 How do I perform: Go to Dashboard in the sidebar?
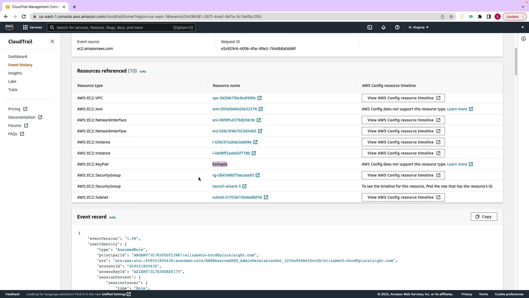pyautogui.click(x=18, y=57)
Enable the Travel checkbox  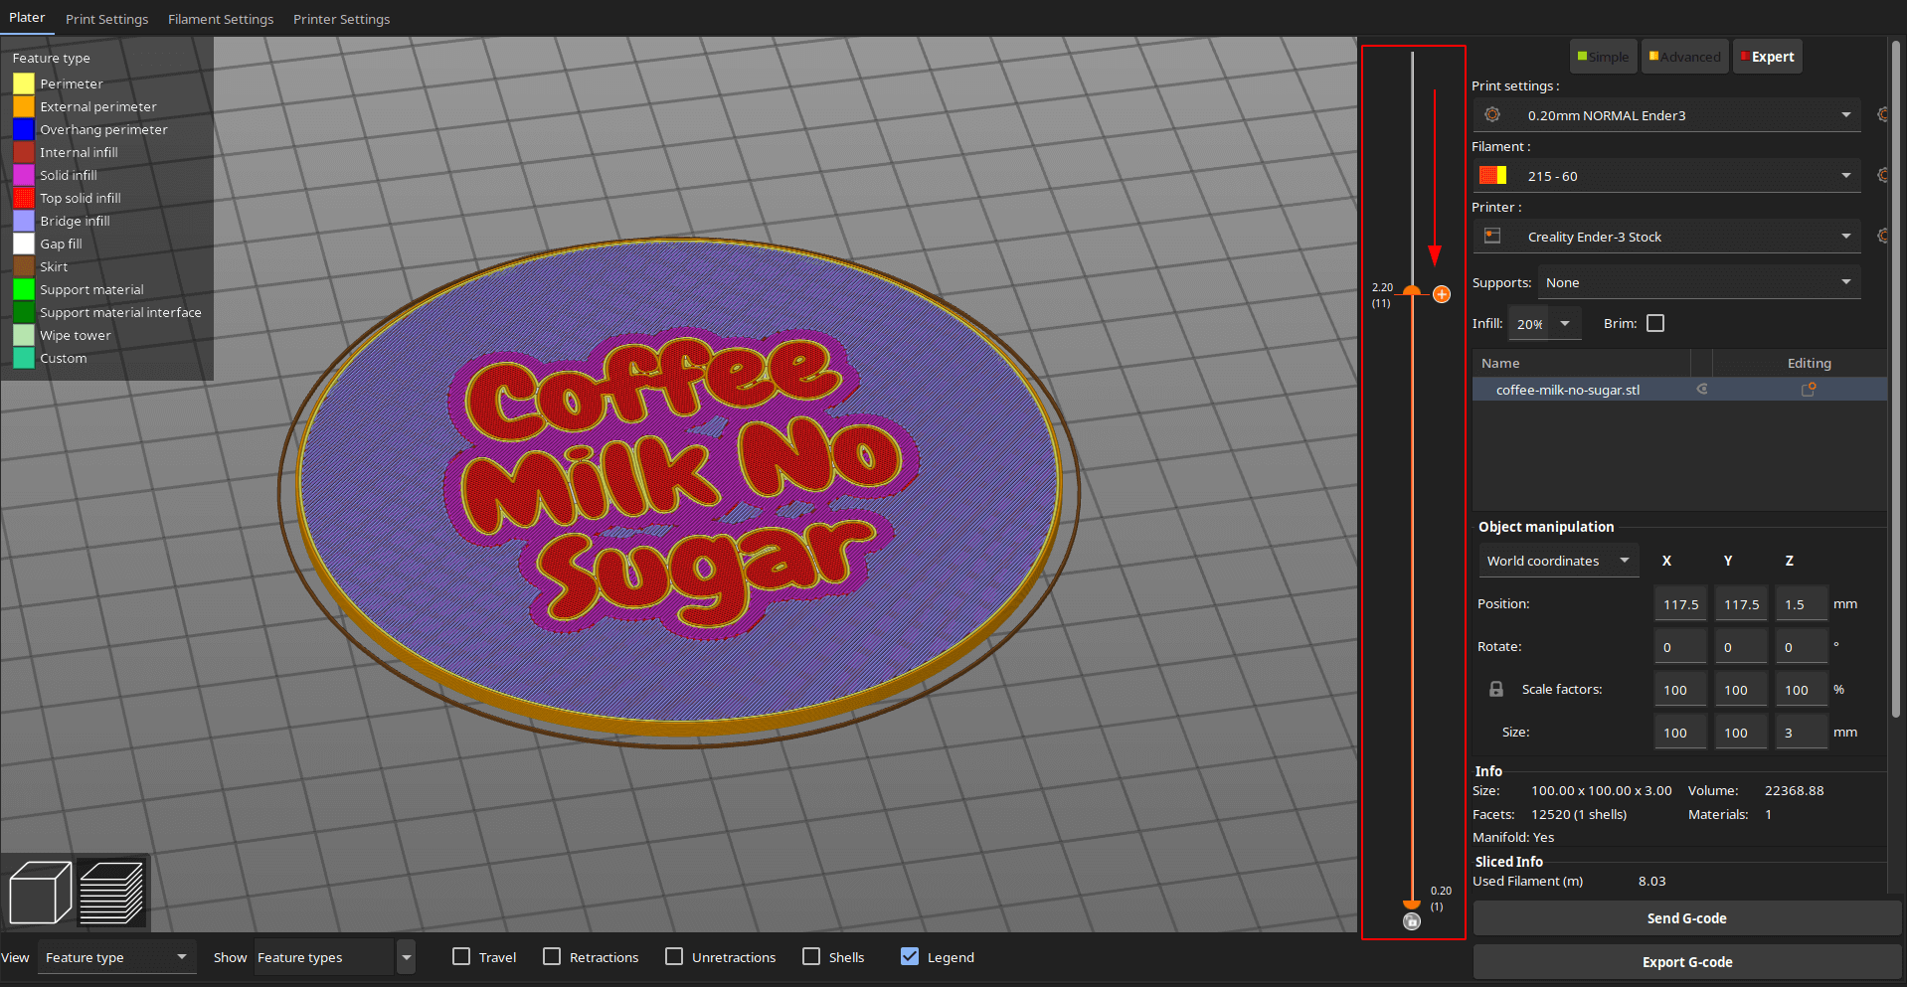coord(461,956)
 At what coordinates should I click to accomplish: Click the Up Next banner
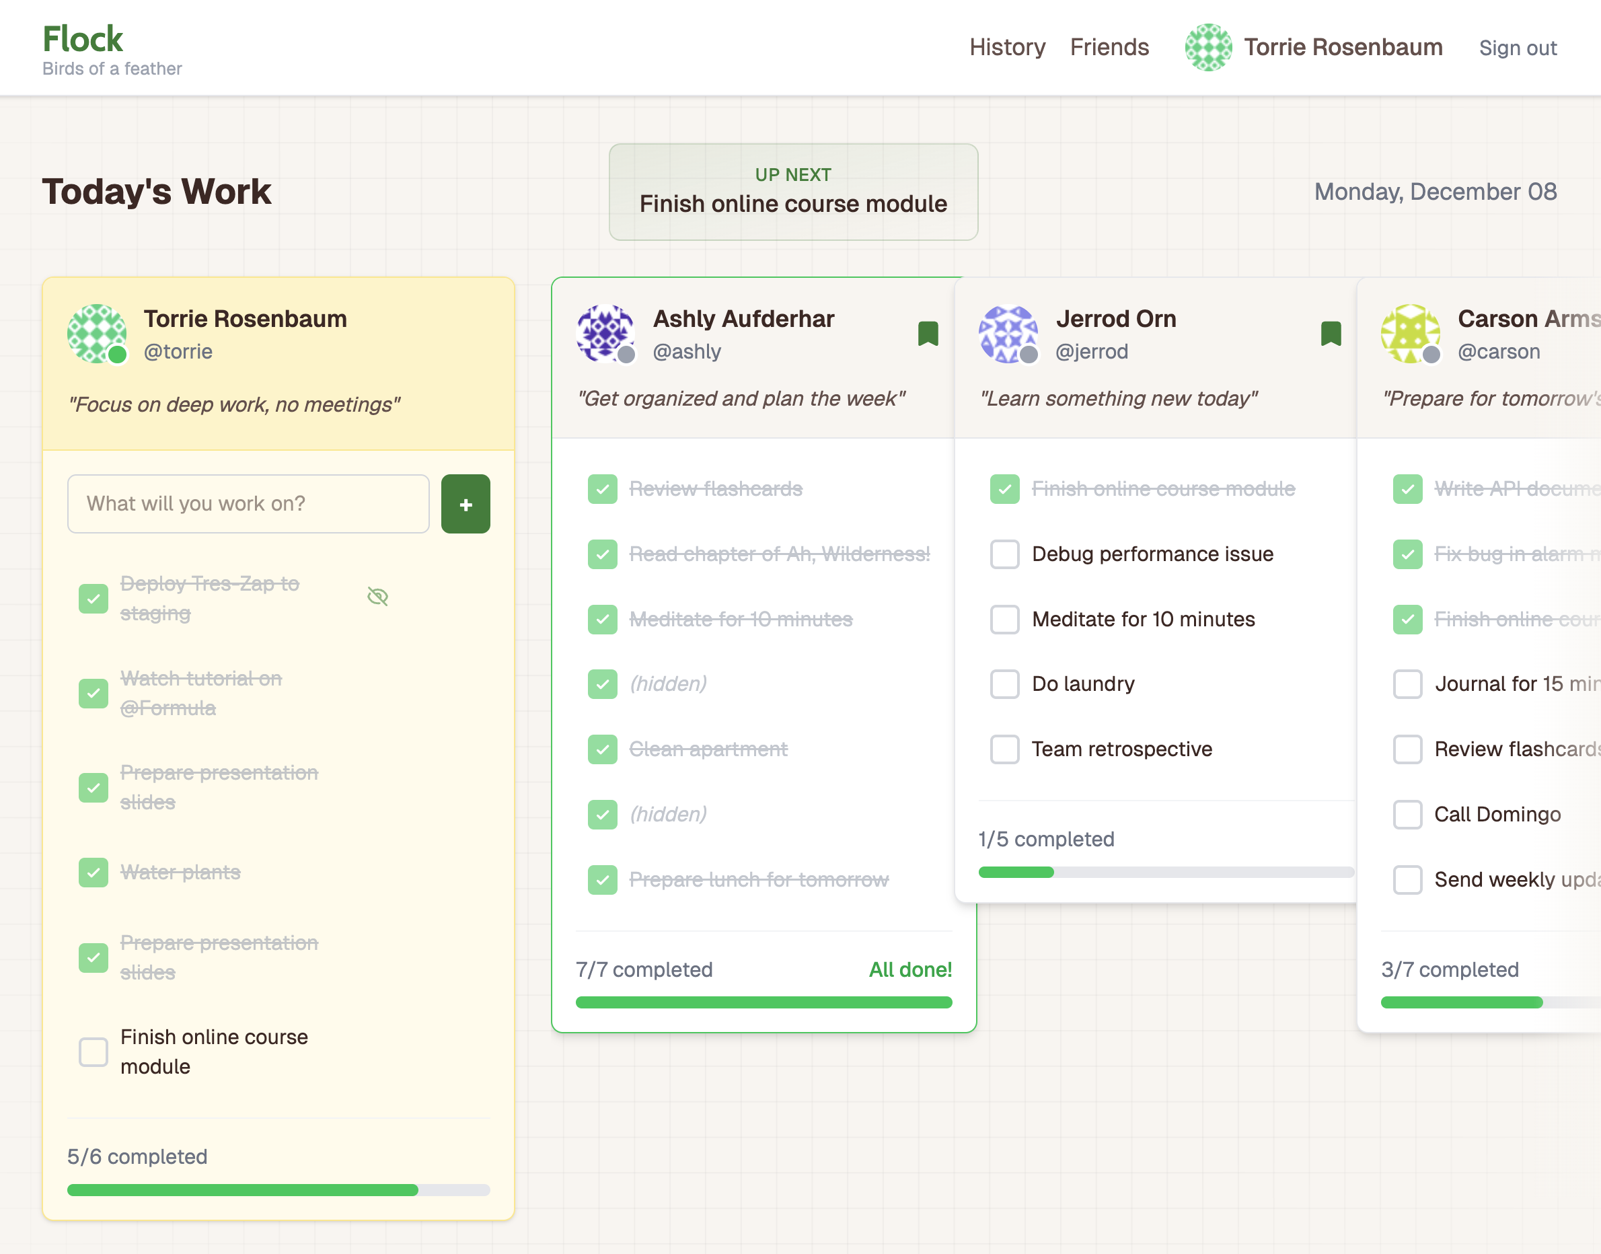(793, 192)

══════════

- [Work task]: Copy exactly the lines that run from the line containing "At what coordinates" to the end of the data above, keeping both end lines and leaving out all pictures.

- [Completed exercise]:
 At what coordinates should I click to accomplish: Click the Up Next banner
(793, 192)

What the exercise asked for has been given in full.